Одним из оснований моей дружбы с Брюнами было то, что мы жили очень близко друг от друга - на двух концах той же недлинной улицы - мы у собора Николы морского, они у Поцелуева моста. Ходу от нас до них было, даже детской походкой, не более семи минут, а самая прогулка была интересной - надлежало перейти Театральную площадь, что всегда доставляло мне удовольствие из-за двух украшавших эту площадь театральных зданий. Интересно бывало идти от Брюнов зимним вечером, когда уже начинались спектакли: кареты и сани подъезжали к колоннам Большого театра, в круглых просторных грелках, стоявших среди площади, пылали костры, вокруг которых толпились кучера, а в окнах обоих театров виднелись зажженные люстры, освещавшие фойе. Всё это придавало площади праздничный вид. Сам я тогда бывал в театре два-три раза в году не более, моих же друзей никогда в театр не водили, и им приходилось довольствоваться моими (сильно приукрашенными) рассказами.
Квартира Брюнов находилась на самом верхнем этаже громадного дома барона Фитингофа. В подъезде встречал толстенный круглолицый, необычайно почтительный швейцар, которому я на Новый год вручал полученный от мамы на этот предмет целковый - и этот обычай до такой степени укоренился, что и тогда, когда я перестал бывать у Брюнов - я всё же 1-го января входил в подъезд и вручал тому же швейцару положенный на-чай, после чего он провожал меня с низкими поклонами до улицы. Лестница к Брюнам была необычайная. В широком, пустом пространстве пролета могли бы уместиться в каждом этаже по зале, а всё вместе производило впечатление довольно жуткого колодца.
Эта лестница запомнилась мне еще потому, что однажды старушка-нянюшка, застала Леву Брюна, которому тогда было не более шести лет, сидящим над этой притягивающей бездной, на перилах у двери их квартиры. "Еще минута и он слетел бы вниз". Нянька, увидав эту картину, от испуга онемела. Однако, осторожно подкралась и "сняла" Леву с перил - после чего сама лишилась чувств.

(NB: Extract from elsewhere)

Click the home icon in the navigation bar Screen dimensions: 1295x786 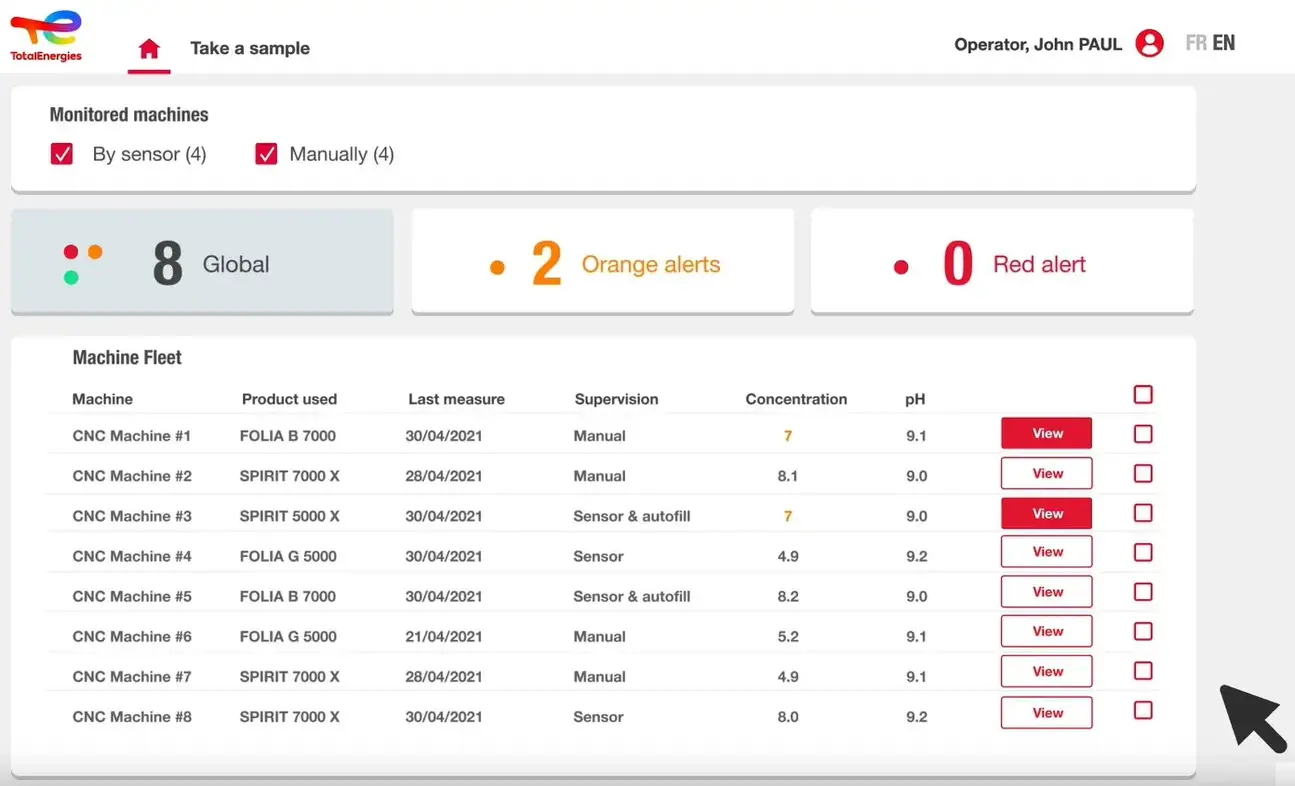coord(148,46)
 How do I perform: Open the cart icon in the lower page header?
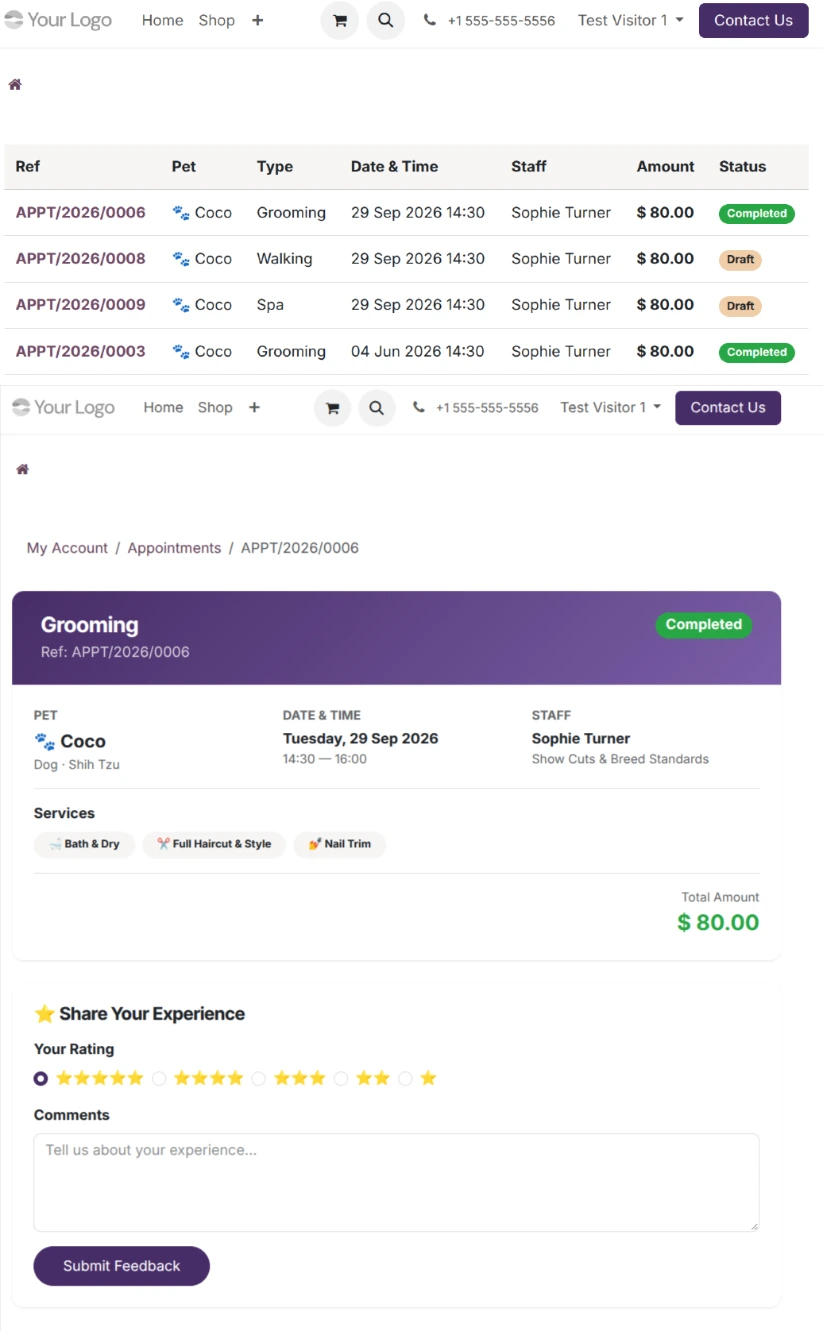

А какая это была чудесная нянюшка! Она воспитала еще отца - Анатолия Егоровича (сына французского эмигранта, застрявшего в России), но и тогда она уже была не первой молодости; теперь же ей было за девяносто лет. Она хорошо помнила "нашествие двунадесяти языков", иначе говоря, отечественную войну 1812 года, но, к сожалению, как мы ни старались выведать у нее какие-либо подробности об этой героической эпохе, она кроме самых общих фраз, в ответ ничего не сообщала.
"Что вы ко мне пристаете? Ну была война и всё тут". - "А самого Наполеона, нянюшка, ты видала?" - "Видела". - "Какой же он был?" - "Да такой невзрачный, маленький, по московским улицам верхом ехал". - "А пожар Москвы помнишь?" "Нет, не помню, а только, что она сгорела, это верно". После такого ответа оставалось посмеяться над старушкой, а она, ворча, удалялась к себе в каморку у кухни. Вообще же она была добрейшая - позволяла с собой делать что угодно. Так, иногда мы сажали ее в наш индейский "вигвам" и заставляли изображать какую-нибудь "мать" или "сестру" Ункаса и Чингахгука.